Social Chaos: Bill's Briefs


Wake up. Election Day, Nov. 8, is almost here. The steady supply of publicity about state and local issues and the colossal amount of time and money spent on the presidential race indicate the importance of the outcome. Unfortunately, many people from both sides are unhappy with their party’s choice to the point they may just stay home.

If you are one of them, I urge you, I beg you, to fulfill your duty as an American. Let your voice be heard about the many issues that concern you. Remember, no rule says you must choose between every candidate and every policy on the ballot. If you don’t like either choice, it is perfectly legal to leave the boxes unchecked. If, after studying the local and national candidates and issues, you still are perplexed or can’t decide on a choice, don’t do anything. Checking a box willy-nilly can result in a policy or person directly opposed to you and the LGBT community.

The new president’s term will be for four to eight years, but the new Supreme Court will influence and control us for 25-30 years. Soon, three (!) new court members (one is on stage and two are in the wings) will determine the future of LGBT life in America. All we have recently gained could be erased or weakened if the wrong people are elected. The president’s choices to the court must be approved or rejected by the Senate. Therefore, it is vital that your vote supports the senator who will act in your/our interests.

It is possible the stay-at-homers will benefit the other side. Don’t allow this to happen. If you wish, leave some boxes unchecked, but, please, vote for the others. If you don’t, you can’t complain about the results.

An unexpected miracle

My partner, Yohei, and I just returned from Maine and, as is his wont, he proceeded to clean the apartment. It had sat untouched for two weeks, but he felt it needed freshening up. Naturally, I leaped to help; swishing the dust around and in general, impeding his progress. After I casually mentioned we were out of ice cream, it was decided the supply should be replenished at once. I reluctantly ceased my labors and went out to the store.

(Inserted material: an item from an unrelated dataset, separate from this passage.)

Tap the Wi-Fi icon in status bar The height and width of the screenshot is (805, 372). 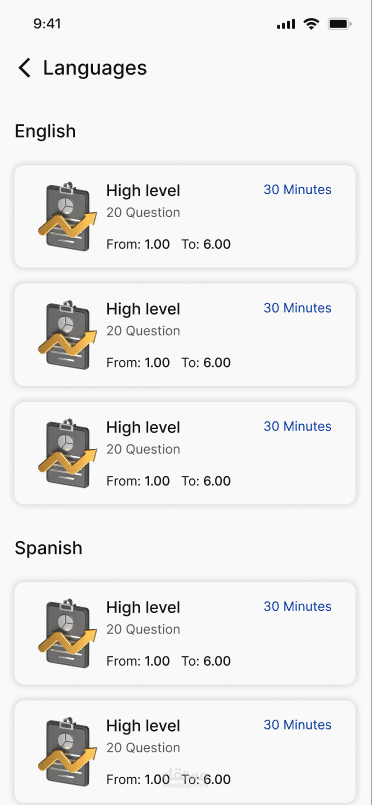pyautogui.click(x=311, y=24)
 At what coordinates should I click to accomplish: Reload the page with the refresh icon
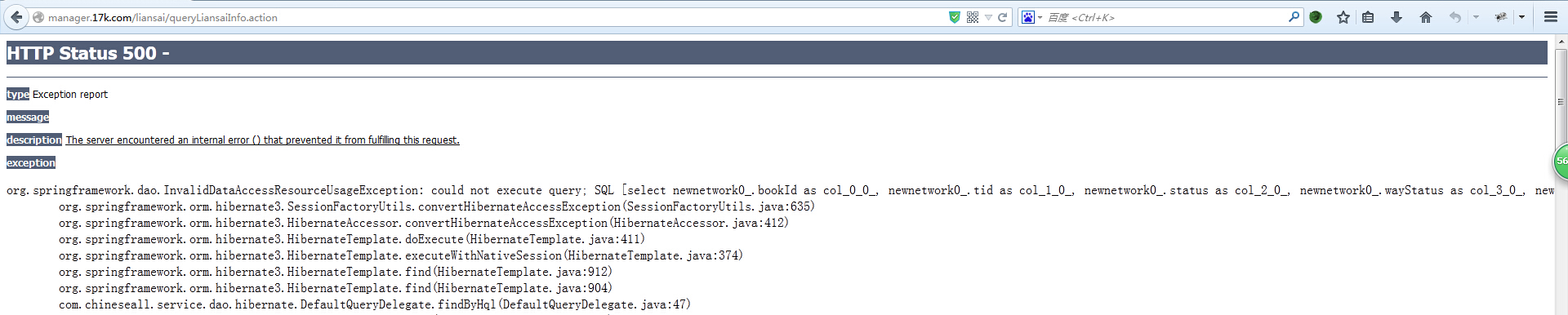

On my return I was greeted excitedly, told to shut my eyes and then pulled into the bedroom. My heart be still. I remembered the first time I had such an experience: Berlin, 1985, a cold, rainy night, a lesbian biker bar, a dirty sign pointing to the basement, “Daddy’s Youth Hostel.” Needing a place to sleep, I … but I digress.

I was then instructed to listen carefully … silence … “Listen.” Slowly it came to me; the ticking of my beloved antique clock. It had suddenly stopped four months ago and no amount of jiggling, pounding or pleading had any effect. My local clockmaker said he’d try to fix it for $250, minimum. I decided silence improved meditation. Now, to my amazement it was working. While vacuuming he felt a presence and a voice told him to give it a try. So he did. He pushed the pendulum and three times it started swinging, but then slowly came to a stop even though the chimes tested perfectly.

Exasperated, he sternly warned the trash-can was waiting and (finger-wag) he wasn’t kidding. Another push and lo, the wag worked. It started and continues to tick. The hourly gong and quarterly chimes drive the neighbors crazy, but they lull me to sleep. All thanks to my miracle worker.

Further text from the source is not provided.